Did you just call us delusional?  

Delusion is what keeps the lights on and makes the trains run in gamecock nation.  Getting called delusional by you is like getting called pretentious by an L.A. bar tender.

I'm not going to "just be quiet" so if having UGA's respect really doesn't matter to you, then stop telling us how good SC is and stop crying about wanting us to recognize the greatness of chicken land.


----------



## gin house (Dec 23, 2011)

South GA Dawg said:


> But...but...but...it's not fair.  It's just not fair.  We run our mouths about how we have surpassed UGA and how we are the big boys in the east and the "real" east champs but we whine and cry now that we can't have our extra time to get ready for them.
> 
> and he tells me that he isn't crying and "just thinks it is funny" in 3...2...1...
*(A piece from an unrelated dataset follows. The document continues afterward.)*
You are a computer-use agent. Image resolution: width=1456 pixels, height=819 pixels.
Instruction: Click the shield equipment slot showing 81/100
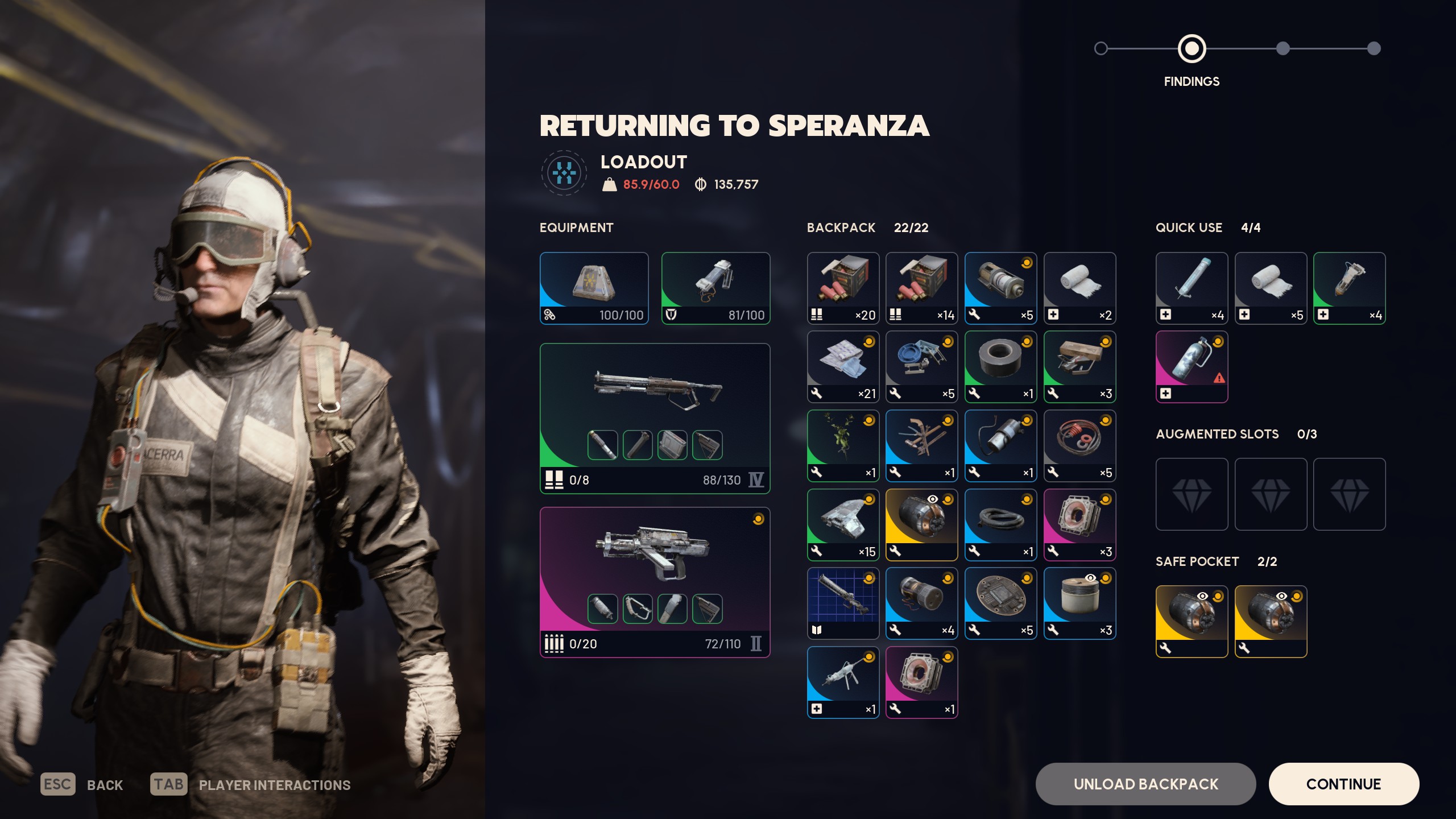(x=715, y=288)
  Were happy with it being the second game of the season.  UGA and USC have the exact same amount of time to get ready and by the looks of it yall probably do need the extra time to get ready.   Im not crying, i think its hillarious...........How are you guys getting out of playing a top 25 west oppanant next year?  We get the #1 and #6 as our two.   I'll let our guys play it on the field, we still have a good shot to make it with uga playing nobody.  Theres a good chance kentucky might have a qb next year....Watch out UGA:swords:


----------



## Danuwoa (Dec 23, 2011)

gin house said:


> You have a firm grasp of the obvious.  I said that.  My question was......Why?     Like i said, the other meetings havent changed, this one is 30 years in a row it is the second week of the season.  I dont care, im just find it funny.  Maybe it works in your favor.



Did you just suggest that Mike Slive and the rest of the SEC all colluded against SC to help UGA?  Wow.

As for the highlighted portion, aint nobody believing that.  You wouldn't keep talking about it if you didn't care.


----------



## Danuwoa (Dec 23, 2011)

gin house said:


> Were happy with it being the second game of the season.  UGA and USC have the exact same amount of time to get ready and by the looks of it yall probably do need the extra time to get ready.   Im not crying, i think its hillarious...........How are you guys getting out of playing a top 25 west oppanant next year?  We get the #1 and #6 as our two.   I'll let our guys play it on the field, we still have a good shot to make it with uga playing nobody.  Theres a good chance kentucky might have a qb next year....Watch out UGA:swords:



Can we get a slow clap for ginny's brilliance.  It is stunning.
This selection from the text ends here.